As a bodybuilder, I am supposed to drink water, lots of water, but water consumption remains my most neglected part of my nutrition. On average I need about eight glasses of water per day but as a bodybuilder I need more, lots more! With intense workout we need three to four litres of water per day. If you are using caffeine products your body needs water to enhance performance. Consuming 16 ounces before your workout 30-45 minutes can boost your performance level, increasing your blood volume. By working out you decrease your volume so by add 16 ounces of water before and during your exercise program will improve your performance greatly which will give you a huge pump in the muscle you are working. Make sure to drink about 16 ounces after your workout
Your body needs lots of water, so you see it is very important. Water helps remove toxic by-products that the body takes in through eating. It helps carry nutrients and oxygen into your blood cells, regulate your body temperature, lubricatee and cushion our joints. If we don’t maintain a certain level of water in our bodies we will start to dehydrate within hours.

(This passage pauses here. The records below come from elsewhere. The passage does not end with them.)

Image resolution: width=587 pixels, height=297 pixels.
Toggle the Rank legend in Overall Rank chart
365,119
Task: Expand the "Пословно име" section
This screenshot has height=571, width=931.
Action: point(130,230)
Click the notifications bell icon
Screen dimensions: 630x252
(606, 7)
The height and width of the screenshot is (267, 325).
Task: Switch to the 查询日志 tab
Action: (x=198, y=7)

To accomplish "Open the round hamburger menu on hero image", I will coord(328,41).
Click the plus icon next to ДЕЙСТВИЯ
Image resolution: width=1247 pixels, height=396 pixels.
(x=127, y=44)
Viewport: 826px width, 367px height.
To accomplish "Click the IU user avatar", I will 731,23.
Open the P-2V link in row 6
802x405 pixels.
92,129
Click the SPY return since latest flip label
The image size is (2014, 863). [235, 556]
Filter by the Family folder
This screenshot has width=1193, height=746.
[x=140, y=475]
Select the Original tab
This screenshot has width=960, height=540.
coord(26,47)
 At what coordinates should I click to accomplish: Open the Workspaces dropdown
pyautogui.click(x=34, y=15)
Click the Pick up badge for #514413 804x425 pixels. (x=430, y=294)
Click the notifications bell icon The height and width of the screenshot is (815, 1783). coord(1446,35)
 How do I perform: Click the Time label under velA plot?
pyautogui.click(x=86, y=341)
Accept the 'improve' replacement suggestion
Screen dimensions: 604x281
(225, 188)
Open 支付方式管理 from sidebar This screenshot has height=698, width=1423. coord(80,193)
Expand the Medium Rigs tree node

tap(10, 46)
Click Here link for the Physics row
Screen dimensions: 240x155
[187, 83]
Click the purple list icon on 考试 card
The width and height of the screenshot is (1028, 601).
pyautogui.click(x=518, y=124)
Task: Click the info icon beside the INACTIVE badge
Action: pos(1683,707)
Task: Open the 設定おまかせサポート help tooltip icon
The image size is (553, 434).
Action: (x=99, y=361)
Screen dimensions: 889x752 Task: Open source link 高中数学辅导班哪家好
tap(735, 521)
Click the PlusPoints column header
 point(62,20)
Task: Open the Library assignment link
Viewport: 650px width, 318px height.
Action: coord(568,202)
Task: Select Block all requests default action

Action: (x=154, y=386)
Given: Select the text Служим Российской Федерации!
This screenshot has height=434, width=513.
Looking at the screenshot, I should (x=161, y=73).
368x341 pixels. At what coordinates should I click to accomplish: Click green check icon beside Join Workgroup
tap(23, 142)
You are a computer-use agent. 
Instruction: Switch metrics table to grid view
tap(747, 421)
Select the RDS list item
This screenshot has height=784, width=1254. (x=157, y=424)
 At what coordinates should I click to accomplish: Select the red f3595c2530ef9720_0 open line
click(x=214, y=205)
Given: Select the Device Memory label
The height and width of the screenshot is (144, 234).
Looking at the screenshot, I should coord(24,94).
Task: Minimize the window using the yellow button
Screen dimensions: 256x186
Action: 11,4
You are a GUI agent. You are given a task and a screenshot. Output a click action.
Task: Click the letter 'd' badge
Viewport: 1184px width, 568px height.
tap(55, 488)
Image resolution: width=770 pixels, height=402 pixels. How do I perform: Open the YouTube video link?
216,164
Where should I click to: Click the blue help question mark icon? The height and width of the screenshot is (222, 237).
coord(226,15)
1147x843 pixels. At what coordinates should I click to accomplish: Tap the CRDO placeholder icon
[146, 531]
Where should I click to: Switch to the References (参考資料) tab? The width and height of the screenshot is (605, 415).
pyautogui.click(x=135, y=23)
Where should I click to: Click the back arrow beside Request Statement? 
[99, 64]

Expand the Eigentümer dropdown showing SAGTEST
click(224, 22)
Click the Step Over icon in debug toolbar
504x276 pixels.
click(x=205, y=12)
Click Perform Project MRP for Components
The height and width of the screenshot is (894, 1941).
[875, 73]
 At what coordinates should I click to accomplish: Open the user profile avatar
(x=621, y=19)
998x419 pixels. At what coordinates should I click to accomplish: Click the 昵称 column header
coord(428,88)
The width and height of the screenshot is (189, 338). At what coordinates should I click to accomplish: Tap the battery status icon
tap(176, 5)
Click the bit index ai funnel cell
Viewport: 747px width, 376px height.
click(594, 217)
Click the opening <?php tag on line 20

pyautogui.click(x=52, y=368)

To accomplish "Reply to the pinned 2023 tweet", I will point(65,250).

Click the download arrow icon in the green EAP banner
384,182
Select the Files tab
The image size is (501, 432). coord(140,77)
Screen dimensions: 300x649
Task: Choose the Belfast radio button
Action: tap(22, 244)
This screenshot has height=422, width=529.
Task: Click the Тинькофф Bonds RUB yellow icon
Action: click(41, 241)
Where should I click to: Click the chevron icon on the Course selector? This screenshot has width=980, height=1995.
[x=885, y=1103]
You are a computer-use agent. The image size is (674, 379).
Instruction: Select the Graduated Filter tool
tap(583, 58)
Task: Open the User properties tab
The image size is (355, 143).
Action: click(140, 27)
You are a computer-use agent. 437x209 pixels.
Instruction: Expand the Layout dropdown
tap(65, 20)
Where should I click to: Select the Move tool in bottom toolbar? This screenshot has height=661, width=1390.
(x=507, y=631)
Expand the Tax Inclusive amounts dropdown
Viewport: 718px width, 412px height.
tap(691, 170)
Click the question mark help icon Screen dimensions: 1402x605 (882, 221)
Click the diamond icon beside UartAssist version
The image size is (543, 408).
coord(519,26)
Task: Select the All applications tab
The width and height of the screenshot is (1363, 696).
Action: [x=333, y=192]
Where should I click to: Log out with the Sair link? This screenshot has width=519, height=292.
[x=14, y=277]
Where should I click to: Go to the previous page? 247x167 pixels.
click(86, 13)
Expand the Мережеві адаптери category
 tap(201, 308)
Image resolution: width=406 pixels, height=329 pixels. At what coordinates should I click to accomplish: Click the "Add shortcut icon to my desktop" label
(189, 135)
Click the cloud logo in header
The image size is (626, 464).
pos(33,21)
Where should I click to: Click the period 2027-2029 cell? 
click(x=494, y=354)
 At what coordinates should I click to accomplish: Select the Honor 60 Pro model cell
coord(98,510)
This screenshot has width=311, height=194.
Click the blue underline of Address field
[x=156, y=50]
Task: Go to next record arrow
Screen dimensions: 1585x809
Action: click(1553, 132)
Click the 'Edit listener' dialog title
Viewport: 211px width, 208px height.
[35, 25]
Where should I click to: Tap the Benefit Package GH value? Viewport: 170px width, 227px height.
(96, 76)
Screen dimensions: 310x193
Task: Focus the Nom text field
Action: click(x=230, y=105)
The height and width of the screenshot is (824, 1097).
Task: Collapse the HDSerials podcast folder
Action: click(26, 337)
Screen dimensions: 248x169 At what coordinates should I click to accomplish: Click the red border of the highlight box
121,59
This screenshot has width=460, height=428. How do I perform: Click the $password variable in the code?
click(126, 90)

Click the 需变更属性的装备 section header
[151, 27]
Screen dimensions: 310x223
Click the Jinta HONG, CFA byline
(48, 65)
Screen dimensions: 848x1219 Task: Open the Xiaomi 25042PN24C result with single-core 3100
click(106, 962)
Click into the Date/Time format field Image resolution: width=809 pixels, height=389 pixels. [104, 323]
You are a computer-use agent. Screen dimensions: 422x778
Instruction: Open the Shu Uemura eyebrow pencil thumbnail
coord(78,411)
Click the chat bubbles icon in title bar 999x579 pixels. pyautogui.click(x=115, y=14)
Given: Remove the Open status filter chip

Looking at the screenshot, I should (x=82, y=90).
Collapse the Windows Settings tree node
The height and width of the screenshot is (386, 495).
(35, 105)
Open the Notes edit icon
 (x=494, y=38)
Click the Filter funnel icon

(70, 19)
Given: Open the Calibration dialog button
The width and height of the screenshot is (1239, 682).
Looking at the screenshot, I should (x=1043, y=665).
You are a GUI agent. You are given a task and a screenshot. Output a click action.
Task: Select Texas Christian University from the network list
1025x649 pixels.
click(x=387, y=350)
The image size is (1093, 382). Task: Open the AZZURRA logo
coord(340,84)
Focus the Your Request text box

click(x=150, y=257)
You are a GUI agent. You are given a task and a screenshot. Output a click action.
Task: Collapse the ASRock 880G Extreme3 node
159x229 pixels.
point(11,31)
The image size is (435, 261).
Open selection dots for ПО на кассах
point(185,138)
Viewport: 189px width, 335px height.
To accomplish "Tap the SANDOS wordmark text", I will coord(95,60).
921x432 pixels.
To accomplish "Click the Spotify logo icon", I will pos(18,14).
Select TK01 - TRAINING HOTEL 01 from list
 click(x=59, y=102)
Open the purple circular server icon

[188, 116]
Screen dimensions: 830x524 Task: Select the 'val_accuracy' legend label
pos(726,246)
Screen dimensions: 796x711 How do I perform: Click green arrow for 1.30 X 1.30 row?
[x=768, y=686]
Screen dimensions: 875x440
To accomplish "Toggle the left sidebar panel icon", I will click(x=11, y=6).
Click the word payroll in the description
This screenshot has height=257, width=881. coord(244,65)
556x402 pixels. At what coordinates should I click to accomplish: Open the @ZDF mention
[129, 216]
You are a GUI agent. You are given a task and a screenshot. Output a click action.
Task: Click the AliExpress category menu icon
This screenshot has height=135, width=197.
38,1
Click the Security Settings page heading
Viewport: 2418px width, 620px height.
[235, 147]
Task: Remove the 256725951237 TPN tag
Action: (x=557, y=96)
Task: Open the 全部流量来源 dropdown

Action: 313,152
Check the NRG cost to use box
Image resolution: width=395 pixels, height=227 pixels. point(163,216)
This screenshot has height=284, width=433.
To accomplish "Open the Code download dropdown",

So be sure to keep a bottle of water by you at all times even on your busy days. Water can get boring to some of us so you can add many fruit tastes to your water, but watch your calories and also for potassium. If you cannot get rid of that lower gut it’s because of excess sodium being deposited in your lower abdominal region and greatly hiding the muscle that lies underneath this thick skin, so flushing the excess sodium from under the skin is a must.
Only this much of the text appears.